▶ [Cosa fare] Prosegui il brano sull'adozione internazionale a partire dalla sua ultima frase.

▶ [Brano fornito]
--------

L’autorità straniera di competenza, la stessa che ha decretato lo stato di adottabilità del bambino/a, li fissa sulla base delle sue caratteristiche e necessità anche grazie alle indicazioni dell’Ente che coadiuva i richiedenti.
E’ l’aspetto questo forse più dispendioso dell’intero procedimento, sia dal punto di vista economico, sia materiale.
Ove gli incontri si concludessero positivamente, passando al vaglio delle autorità del Paese d’origine e dell’Ente autorizzato che stilerà apposita relazione, la Commissione per le Adozioni Internazionali provvederà ad autorizzare l’ingresso e la permanenza del minore in Italia per il periodo di pre-affido, durante il quale godrà di tutti i diritti attribuiti al minore italiano in affidamento familiare.

--------

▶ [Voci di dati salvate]
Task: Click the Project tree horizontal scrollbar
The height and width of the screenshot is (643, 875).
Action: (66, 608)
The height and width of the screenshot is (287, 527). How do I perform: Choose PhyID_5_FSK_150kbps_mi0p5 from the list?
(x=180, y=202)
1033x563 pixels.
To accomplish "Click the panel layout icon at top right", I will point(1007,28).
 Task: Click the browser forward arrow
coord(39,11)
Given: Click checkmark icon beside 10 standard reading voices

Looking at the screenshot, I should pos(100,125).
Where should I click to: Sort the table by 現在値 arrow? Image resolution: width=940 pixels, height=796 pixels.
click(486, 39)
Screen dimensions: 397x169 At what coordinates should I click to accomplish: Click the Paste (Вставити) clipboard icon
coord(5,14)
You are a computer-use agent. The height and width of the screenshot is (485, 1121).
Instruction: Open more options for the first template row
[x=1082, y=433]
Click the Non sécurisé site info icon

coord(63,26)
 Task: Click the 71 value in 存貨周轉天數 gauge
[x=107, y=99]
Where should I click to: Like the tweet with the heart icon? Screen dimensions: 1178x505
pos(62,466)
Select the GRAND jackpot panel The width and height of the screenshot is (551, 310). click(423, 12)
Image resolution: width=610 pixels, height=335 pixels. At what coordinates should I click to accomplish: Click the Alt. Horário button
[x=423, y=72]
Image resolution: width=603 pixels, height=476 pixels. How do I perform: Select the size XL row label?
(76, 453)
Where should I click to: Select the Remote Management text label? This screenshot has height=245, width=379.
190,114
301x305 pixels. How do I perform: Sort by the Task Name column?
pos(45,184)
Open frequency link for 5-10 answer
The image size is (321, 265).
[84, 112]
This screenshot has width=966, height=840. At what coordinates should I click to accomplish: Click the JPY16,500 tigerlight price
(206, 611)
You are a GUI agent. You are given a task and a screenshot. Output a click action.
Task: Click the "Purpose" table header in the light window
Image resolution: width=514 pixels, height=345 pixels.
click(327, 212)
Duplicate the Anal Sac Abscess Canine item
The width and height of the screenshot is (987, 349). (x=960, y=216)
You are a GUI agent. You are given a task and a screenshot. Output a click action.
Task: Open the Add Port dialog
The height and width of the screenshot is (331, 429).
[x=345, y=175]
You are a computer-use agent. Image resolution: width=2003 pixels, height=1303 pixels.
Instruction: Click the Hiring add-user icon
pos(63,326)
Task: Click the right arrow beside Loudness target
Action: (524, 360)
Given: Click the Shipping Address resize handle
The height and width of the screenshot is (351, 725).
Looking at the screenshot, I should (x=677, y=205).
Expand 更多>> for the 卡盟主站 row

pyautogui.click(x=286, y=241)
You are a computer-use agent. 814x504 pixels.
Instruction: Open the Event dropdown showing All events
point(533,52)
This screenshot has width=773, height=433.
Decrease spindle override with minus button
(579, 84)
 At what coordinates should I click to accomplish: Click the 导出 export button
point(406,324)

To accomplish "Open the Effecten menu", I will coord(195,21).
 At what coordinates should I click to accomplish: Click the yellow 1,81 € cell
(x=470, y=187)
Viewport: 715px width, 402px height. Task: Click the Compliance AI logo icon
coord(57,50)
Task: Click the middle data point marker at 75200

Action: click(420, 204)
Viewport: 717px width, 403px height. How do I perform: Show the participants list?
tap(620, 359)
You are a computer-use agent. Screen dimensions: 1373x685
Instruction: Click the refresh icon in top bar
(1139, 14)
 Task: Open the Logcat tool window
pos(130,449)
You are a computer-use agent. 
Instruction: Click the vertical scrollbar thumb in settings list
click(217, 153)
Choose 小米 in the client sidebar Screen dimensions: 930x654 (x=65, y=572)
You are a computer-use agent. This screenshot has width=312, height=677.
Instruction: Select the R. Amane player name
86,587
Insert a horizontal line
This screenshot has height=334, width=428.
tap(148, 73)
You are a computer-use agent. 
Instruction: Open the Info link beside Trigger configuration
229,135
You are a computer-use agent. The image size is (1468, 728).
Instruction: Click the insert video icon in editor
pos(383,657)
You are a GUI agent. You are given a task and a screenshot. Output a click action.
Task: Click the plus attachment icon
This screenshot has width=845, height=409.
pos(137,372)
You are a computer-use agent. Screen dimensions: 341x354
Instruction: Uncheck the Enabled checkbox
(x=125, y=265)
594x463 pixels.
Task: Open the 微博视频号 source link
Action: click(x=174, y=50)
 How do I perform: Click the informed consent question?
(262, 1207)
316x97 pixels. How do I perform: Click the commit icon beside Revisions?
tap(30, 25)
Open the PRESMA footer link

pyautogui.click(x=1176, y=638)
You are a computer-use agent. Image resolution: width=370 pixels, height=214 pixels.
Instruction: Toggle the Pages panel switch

--------

▶ [Risposta scritta]
Una volta conclusosi anche il periodo di pre-affidamento in Italia, la cui durata rispecchia il procedimento d’adozione nazionale ed è dunque di circa un anno, il Tribunale dei Minori del luogo di residenza dei genitori, ordinerà la trascrizione nei registri dello stato civile del provvedimento d’adozione, concludendo l’intero procedimento e concedendo al bambino la cittadinanza italiana.